This love at second sight, the faint echoes of an on/off relationship, has stayed with me to this day. If I don't wear the fragrance for a few days or weeks, my enthusiasm is limited - to put it mildly. It opens as if all the women's fragrances in a department store perfume department had arranged to meet up with a few cans of hairspray under my bed to jump out together and spray me all over. Orange blossom and freesia storm around me, it's sweet and shrill and I'm seized by a brief panic - I'm not 17 anymore, I can't smell like that.
But once this shock is over, this beautiful rose blossoms, softly nestled against jasmine. The freesias recede, becoming more delicate and clean, just the way I like them, and leave room for a powdery, lightly elegant, never dominant musk. How beautifully caressing, relatively sweet, I can't suppress my smile. This is what good humor, warmth and cheerfulness smell like to me, but without digressing too much into the banal.
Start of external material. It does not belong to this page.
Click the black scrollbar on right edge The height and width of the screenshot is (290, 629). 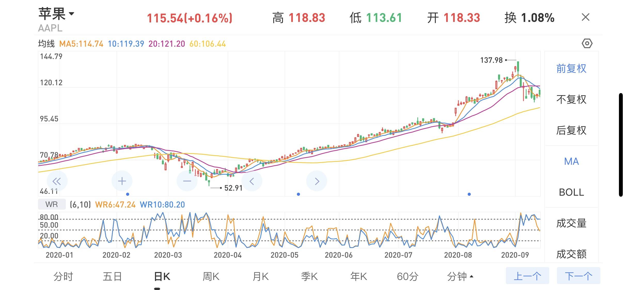tap(620, 145)
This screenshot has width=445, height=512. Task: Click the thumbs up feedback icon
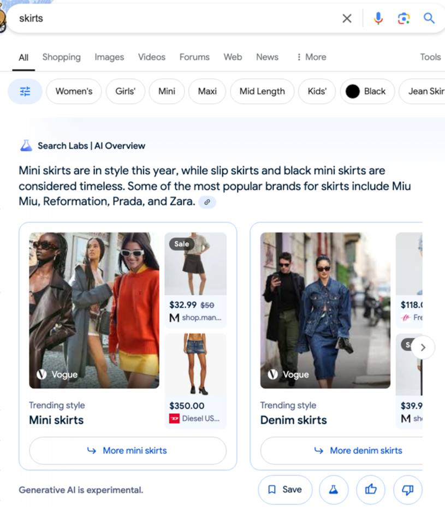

By the evening, the sweetness has faded and now the fragrance smells most strongly of Narciso Rodriguez, powdery, slightly woody and creamy, and I am determined to wear this wonderful fragrance, this pure happiness in a bottle, again the next day. Until I feel like wearing something else again. And then the fragrance stays on the shelf for another week until I reach for the bottle again - and then the dance starts all over again, the fragrance molecules arm themselves for the attack, I wonder what possessed me, we finally fall into each other's arms laughing.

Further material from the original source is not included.